The new measure would essentially mirror S. 744, or the Border Security, Economic Opportunity, and Immigration Modernization Act, that was drafted in the 113th Congress by the so-called “Gang of Eight”—four members each from the Democratic and Republican parties.
This time, Sablan has asked the bipartisan group in the 116th U.S. Congress to reserve a section of the immigration bill for language that would focus solely on the Marianas.
“For us to put language, put in a marker on the draft. So Section 2109 is, like, for the CNMI,” he said.
In the old bill, S. 774, Section 2109 sought to establish the CNMI-only lawful permanent resident status for long-term legal residents of the Commonwealth, therefore granting these individuals an immigrant visa or a lawful U.S. permanent status beginning five years after its enactment.

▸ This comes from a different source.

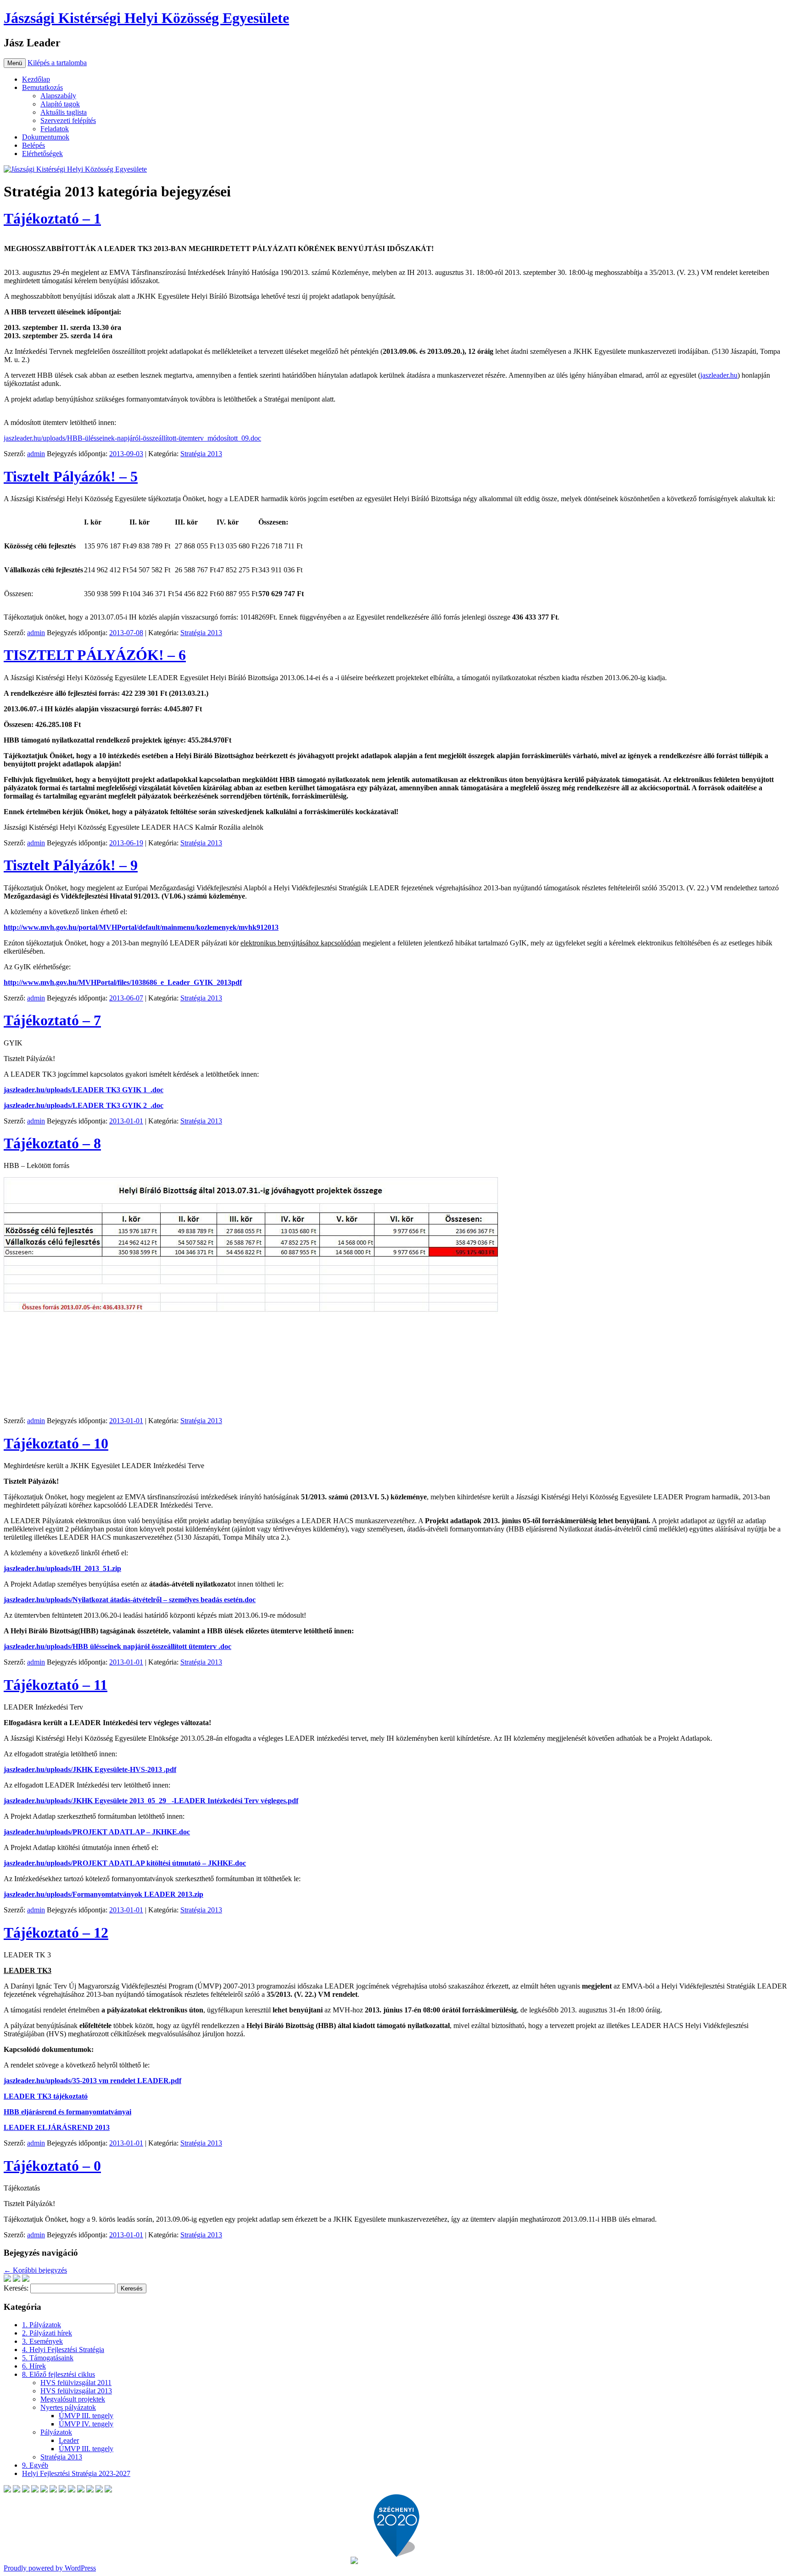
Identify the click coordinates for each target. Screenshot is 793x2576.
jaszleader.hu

“I am going to try and use that same section and include language for the CNMI, for our long-term workers that all of whom are here legally. The compromise that I am making, in my own opinion, is that we give these individuals CNMI permanent resident status. So, they won’t be accused of jumping the line,” said Sablan
“Then, as their children turns 21 or their financial situation improved, and if they could qualify for a green card, and they should, nothing should stop them. In case they don’t want a U.S. green card, then they would have permanent legal residence status in the CNMI.”
He added that granting long-term workers permanent status would lessen the tedious process of having to schedule interviews with the U.S. embassy every time they visit their home countries. “They can then travel to the U.S. with a [tourist] visa and they can travel to the Philippines anytime without getting advanced parole and other nonsense. If they have permanent residency, they won’t be needing that.”
S. 774 was introduced by Senate minority leader Chuck Schumer (D-NY) in the 113th Congress and co-sponsored by the other seven members of the bipartisan group. The U.S. Senate passed S. 744 on a 68-32 vote, but it was not considered by the Republican-controlled House and the legislation died.